Beginning about 1539, churches required their clergy to keep burial records. The burial record may include death dates. Information found in a burial depends on how detailed the minister made his record.

What you are looking for
Before civil registers began, church burial records were the best source for determining when a person died. They included nearly everyone in the community and identified the complete name of the deceased.

Why go to the next record
Not all burial records have been microfilmed, and the beginning date of these records varies from place to place.

2. Baptism: Church records
Beginning in 1539, many churches required their clergy to keep christening (or baptism) records. The records may include birth dates. Information may be recorded on or after the date of birth. Information found in a christening depends on how detailed the minister made his record.

What you are looking for
If church burial records are not available, church christening records were the best source for determining when a person died. In the christening record next to the person's name, the minister may put the symbol of a cross and death date, showing they died. When the father or mother appears in the christening records with a different spouse, it means the former spouse died the previous year.

Why go to the next record
Not all of the French christening records have been microfilmed, and the beginning date of these records varies from place to place.

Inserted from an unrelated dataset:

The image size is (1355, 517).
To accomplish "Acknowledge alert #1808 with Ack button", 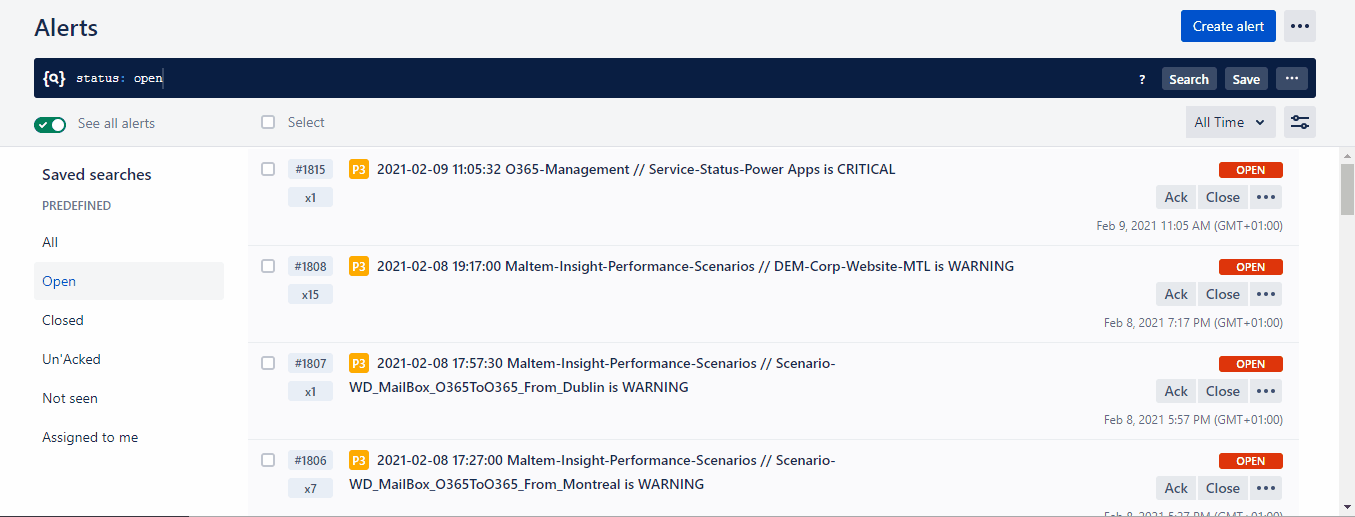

3. Parish Register, Marriage: Church records
Beginning in 1539, churches required their clergy to keep marriage records. If the father or mother appear in the marriage record with a new spouse, it can be estimated that the first spouse died about a year before. These records can be used when death and burial records are not available.

What you are looking for
Couples were married when they were in their twenties and thirties. Second and third marriages may occur anytime after that. If transcript christening records do not exist, parish marriage records are the best source for determining when a person died. When the father or mother appears in the marriage records with a different spouse, it means the former spouse died the previous year.

Why go to the next record
Not all parish marriage records have been microfilmed, and the beginning date of these records varies from place to place.

4. Probates: Notarial records
Local court probate records provide information about the birth, marriage, and death of an individual. They can also help identify all the members of a family.

What you are looking for
When parish marriage records do not exist, probate records are the best source for determining when a person was born. Probate records may not give a birth or christening date, but they give a person's age, making it possible to determine his or her approximate birth year.

Why go to the next record
Not all probate records have been microfilmed, and the beginning date of these records varies from place to place.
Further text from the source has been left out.